Today was a “travel” day as we checked out of the Puerta de la Villa hotel, piling our luggage together in the lobby where it would be picked up and delivered to our rooms in the parador in Ronda.
We set off on foot from the hotel, going through the valley below Grazalema and back up to a hotel on the other side. We spotted a couple of turkeys (domesticated) on the way down that obligingly stopped to allow me to shoot a couple of photos. Once on the road at the other the other hotel, we walked briefly down the main road to a side road and commenced to walk through the countryside until we reached Rio Campobuche o Guadares. At that point, we turned off the road and walked along the side of the river. We had some company along the way as an inquisitive goat followed us to the point where we forded the stream. The goat then followed us on the opposite bank for a while until other things caught its interest.

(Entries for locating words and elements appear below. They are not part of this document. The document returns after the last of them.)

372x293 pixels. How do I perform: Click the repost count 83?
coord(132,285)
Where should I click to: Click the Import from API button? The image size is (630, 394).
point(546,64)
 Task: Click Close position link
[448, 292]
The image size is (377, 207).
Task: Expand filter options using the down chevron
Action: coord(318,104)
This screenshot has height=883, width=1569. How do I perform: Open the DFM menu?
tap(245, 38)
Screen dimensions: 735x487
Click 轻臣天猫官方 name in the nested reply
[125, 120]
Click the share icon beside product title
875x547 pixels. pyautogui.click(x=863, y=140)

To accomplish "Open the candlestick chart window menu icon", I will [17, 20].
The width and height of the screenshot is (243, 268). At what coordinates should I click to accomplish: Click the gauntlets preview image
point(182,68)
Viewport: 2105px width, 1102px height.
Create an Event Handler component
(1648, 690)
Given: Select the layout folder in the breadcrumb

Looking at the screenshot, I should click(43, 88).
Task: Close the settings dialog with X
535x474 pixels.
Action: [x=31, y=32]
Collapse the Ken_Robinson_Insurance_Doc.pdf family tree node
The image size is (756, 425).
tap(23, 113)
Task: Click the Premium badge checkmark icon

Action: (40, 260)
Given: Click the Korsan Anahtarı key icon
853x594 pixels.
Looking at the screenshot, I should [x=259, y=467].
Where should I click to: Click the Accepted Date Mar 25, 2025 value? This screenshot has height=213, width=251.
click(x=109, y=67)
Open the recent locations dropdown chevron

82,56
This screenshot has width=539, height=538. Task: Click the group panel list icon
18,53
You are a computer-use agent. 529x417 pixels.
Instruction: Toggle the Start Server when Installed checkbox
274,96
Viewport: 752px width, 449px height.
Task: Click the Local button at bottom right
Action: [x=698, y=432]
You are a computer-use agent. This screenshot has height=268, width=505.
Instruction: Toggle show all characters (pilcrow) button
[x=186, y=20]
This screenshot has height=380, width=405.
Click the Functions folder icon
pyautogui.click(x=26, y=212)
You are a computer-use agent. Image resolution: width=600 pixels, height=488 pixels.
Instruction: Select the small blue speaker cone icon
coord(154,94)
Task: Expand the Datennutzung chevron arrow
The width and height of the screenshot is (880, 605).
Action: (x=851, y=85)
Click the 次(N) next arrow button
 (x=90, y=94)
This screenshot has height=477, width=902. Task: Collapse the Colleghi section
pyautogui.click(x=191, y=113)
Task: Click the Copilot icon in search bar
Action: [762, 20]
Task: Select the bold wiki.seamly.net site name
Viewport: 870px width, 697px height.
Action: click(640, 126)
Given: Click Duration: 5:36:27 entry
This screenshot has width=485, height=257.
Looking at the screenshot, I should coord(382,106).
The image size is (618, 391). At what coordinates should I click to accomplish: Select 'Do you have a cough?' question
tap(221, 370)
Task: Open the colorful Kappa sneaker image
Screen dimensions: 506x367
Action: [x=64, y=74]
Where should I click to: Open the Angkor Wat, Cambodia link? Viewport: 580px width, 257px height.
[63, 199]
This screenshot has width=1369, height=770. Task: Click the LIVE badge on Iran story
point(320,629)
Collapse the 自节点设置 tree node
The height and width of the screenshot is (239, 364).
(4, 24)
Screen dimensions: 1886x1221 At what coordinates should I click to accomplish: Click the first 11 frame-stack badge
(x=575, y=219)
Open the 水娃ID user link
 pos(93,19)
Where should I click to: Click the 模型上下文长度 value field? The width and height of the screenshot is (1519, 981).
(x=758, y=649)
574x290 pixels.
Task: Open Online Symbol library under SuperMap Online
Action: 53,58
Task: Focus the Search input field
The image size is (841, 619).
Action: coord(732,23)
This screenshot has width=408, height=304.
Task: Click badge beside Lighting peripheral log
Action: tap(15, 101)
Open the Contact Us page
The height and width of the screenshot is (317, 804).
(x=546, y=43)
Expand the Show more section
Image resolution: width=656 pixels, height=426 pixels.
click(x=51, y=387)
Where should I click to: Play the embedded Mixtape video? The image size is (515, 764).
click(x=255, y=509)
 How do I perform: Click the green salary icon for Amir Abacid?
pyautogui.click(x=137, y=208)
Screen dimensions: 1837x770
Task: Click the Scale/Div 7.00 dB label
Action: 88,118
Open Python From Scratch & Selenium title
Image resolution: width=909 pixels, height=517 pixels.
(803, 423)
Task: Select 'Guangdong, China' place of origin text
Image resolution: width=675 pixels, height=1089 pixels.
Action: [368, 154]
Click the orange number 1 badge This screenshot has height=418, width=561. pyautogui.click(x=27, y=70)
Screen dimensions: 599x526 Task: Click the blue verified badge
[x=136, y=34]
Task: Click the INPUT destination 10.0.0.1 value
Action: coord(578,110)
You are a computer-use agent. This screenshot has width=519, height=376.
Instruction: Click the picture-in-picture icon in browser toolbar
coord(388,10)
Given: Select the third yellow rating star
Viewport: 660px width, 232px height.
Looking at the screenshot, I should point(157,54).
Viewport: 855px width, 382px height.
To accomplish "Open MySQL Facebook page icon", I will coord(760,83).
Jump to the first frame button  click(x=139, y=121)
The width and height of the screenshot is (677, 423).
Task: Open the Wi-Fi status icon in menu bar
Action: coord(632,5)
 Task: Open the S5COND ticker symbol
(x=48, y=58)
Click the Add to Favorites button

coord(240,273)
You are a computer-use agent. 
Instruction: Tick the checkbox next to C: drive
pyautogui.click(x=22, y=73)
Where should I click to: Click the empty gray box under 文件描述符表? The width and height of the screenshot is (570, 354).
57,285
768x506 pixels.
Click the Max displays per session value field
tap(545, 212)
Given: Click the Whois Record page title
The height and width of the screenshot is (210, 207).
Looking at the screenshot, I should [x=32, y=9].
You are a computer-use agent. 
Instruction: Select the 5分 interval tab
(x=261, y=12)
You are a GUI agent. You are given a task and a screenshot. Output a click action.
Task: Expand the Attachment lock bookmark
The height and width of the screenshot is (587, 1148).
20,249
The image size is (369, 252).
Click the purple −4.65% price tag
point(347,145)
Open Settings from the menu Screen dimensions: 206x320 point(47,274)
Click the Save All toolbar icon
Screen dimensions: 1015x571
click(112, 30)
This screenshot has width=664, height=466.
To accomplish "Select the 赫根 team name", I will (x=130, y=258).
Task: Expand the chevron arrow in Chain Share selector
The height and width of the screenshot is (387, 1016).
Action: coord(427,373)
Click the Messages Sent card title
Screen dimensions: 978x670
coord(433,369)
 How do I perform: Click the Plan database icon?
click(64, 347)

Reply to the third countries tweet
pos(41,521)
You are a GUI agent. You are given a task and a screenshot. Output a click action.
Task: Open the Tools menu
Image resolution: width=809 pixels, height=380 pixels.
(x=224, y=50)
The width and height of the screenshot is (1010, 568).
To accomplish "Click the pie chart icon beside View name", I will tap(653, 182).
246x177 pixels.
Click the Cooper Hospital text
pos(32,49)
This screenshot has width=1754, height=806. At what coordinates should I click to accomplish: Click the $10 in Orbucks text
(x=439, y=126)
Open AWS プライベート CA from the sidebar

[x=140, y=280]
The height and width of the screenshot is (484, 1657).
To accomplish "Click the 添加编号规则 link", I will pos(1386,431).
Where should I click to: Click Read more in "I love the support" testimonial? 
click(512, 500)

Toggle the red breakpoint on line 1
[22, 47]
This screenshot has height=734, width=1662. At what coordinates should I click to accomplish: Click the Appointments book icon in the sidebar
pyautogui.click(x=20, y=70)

The weather had dawned clear and mild, and I was wearing an undershirt and shirt. My polartec fleece was lashed to my pack, with my rain gear tucked inside. But as the day wore on, the light rain started again and the camera went into its Ziploc bag and the rain jacket came out.
These cork oaks were on the grounds of the hotel; at the higher level evidence of an earlier harvest.
The initial road, prior to the river, led us up and down, while for the most part, the path along the river was level. There were two times Nick led us on a detour to avoid bee or yellow jacket nests. The path along the river went through cork oak groves showing plenty of signs of cork harvesting. The stripping of the outer bark apparently does not harm the tree as some trees show evidence of multiple harvests.
Eventually we stopped for lunch in the rain at a dam where we set up on the masonry of the dam as it came up the bank of the river. Lunch consisted of tomato, cream cheese, and anchovies on bread. We also had two patés – venison and quail – olives, pickles, cheese, and quince spread. Although we were under a tree, the rain filtered through the branches and eventually we used umbrellas to shelter the most rain sensitive provisions. The leftovers were left for the wild pigs while we packed out our trash. I too a bag of trash that dangled off my pack until we reached the bar in Montejaque.
The path along the river was not as clearly trod as the trail the day before, sometimes looking like we were going cross-country. There was a lot of evidence of the wild pigs with their tracks and the disturbed soil and leaves around the oak trees where they root for acorns.
After lunch, the rain would come and go as our path eventually reached an access road that we followed the remainder of the way to Montejaque. The mud was very sticky and pernicious, resisting efforts to knock it off our boots.
We reached the village of Montejaque a little after 1600 where we rested, drank beer, and waited for the bus, which drove us 12 km to Ronda where we were reunited with our bags, took a hot showers and sit sipping wine, writing in the journals. We meet for dinner at 2025, in about 15 minutes.